C'est pourquoi le président a concentré une grande partie de sa campagne ces dernières semaines dans cet État.

En Pennsylvanie

Comme nous l'avons dit, cet État va être un champ de bataille majeur pour les candidats, et M. Trump considère la Pennsylvanie comme sa meilleure chance d'obtenir les 270 votes électoraux.

Il a organisé sept meetings cette semaine - dont quatre rien que le samedi - dans cet État, ce qui souligne l'importance de cette région dans la perspective d'une réélection.

Donald Trump a également saisi l'occasion de révéler le plan de M. Biden visant à éliminer progressivement les combustibles fossiles, une industrie importante dans l'Etat, comme il l'a fait la semaine dernière : "Cela paralysera notre nation et nous plongera dans une dépression absolue".

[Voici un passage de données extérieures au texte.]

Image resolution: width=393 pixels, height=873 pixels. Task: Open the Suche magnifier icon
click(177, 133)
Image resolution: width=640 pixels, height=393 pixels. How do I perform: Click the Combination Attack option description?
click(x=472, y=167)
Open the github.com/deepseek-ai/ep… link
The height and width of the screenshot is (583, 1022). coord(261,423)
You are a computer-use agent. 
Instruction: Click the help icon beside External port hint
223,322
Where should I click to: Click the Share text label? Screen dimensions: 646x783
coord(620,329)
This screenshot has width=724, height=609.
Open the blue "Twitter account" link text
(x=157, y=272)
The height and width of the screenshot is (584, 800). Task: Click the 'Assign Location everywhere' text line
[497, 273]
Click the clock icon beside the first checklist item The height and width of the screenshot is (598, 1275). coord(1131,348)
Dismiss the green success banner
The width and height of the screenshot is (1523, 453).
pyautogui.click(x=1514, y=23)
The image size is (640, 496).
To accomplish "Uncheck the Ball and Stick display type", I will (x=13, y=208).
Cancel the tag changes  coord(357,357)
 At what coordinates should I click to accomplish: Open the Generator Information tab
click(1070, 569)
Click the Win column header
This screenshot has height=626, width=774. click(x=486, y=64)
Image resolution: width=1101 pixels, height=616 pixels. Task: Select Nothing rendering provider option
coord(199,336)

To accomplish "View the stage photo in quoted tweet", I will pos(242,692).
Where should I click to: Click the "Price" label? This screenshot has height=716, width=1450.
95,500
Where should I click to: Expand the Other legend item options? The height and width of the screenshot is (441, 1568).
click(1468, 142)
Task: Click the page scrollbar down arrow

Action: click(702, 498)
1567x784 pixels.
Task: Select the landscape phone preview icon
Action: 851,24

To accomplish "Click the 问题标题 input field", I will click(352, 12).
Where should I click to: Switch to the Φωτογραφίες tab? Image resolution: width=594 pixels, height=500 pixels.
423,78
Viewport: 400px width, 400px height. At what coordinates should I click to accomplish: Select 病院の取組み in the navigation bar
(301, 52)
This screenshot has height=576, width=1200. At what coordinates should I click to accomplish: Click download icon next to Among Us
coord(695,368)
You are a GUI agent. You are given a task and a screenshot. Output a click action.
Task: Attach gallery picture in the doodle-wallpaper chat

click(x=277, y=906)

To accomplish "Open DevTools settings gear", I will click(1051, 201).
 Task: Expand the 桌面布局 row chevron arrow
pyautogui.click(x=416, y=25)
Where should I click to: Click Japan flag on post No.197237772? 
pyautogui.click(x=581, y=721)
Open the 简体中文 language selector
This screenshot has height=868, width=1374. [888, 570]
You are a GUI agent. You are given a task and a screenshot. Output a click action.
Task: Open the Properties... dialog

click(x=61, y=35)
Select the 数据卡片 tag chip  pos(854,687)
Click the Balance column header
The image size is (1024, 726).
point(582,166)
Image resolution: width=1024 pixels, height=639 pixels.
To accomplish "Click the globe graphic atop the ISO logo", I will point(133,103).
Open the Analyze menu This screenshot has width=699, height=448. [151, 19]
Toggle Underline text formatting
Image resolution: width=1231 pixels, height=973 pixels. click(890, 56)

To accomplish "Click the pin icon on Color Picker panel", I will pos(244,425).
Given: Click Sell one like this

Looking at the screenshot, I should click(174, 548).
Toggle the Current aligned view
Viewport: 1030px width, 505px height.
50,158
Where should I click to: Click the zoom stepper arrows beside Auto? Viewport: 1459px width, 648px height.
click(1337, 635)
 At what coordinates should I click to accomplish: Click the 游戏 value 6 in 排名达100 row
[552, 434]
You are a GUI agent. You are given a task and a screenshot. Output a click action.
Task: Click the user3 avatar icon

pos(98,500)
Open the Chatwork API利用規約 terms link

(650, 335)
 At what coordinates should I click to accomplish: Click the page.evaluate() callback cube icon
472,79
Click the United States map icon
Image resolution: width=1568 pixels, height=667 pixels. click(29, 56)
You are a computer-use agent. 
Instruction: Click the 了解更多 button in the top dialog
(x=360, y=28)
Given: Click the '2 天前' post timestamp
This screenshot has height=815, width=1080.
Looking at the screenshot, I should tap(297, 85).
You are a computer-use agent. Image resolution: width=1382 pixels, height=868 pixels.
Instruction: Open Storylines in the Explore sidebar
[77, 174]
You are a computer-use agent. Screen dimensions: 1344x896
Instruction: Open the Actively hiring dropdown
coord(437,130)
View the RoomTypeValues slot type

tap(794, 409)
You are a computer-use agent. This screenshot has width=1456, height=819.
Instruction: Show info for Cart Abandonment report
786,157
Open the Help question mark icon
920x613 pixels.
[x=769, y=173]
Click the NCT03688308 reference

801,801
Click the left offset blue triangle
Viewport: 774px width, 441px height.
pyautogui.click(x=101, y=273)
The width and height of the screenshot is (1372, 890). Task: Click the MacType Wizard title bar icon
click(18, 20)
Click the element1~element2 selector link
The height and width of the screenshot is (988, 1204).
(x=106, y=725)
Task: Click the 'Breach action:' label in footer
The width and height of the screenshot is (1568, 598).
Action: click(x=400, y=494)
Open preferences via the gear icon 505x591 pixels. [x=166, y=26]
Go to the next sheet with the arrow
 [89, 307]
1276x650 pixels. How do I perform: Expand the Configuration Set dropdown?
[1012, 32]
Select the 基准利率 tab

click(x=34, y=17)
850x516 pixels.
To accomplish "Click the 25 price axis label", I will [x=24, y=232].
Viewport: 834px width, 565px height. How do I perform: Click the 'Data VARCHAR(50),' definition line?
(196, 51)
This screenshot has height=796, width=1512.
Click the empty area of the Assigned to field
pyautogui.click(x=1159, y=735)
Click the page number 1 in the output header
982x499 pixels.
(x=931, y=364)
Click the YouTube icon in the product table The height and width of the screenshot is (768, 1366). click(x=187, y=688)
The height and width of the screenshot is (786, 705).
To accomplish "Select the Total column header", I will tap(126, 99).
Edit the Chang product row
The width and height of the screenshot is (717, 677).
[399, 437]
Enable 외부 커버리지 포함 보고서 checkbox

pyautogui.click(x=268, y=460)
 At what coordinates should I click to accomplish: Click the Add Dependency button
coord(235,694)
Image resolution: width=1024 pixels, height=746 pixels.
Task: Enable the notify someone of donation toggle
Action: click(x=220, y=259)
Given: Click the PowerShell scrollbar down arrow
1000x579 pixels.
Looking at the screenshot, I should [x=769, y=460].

Les victoires de la Floride et de la Pennsylvanie seront-elles suffisantes pour Trump ?

La réponse courte est non : pas s'il ne remporte pas la majorité des États qu'il a obtenus en 2016.

Même avec une victoire dans l'Ohio, le président devrait également conserver les États remportés en 2016 ainsi que certains qu'il a perdues et d'autres où il est constamment à la traîne dans les sondages.

Cela signifierait également qu'il pourrait devoir compter sur le Minnesota, le Nevada et le New Hampshire, où sa victoire est peu probable selon les sondages.

Par conséquent, le chemin de Trump vers la réélection est beaucoup plus serré que celui de son rival et a conduit à une stratégie plus défensive qu'en 2016, où il avait réussi à briser la "muraille bleue" censée porter Hillary Clinton au pouvoir.

Le président sortant a du aussi faire campagne pour s'assurer du vote de zones acquises aux républicains, comme le témoigne son meeting à Omaha, au Nebraska, une région métropolitaine qui vaut un seul grand électeur.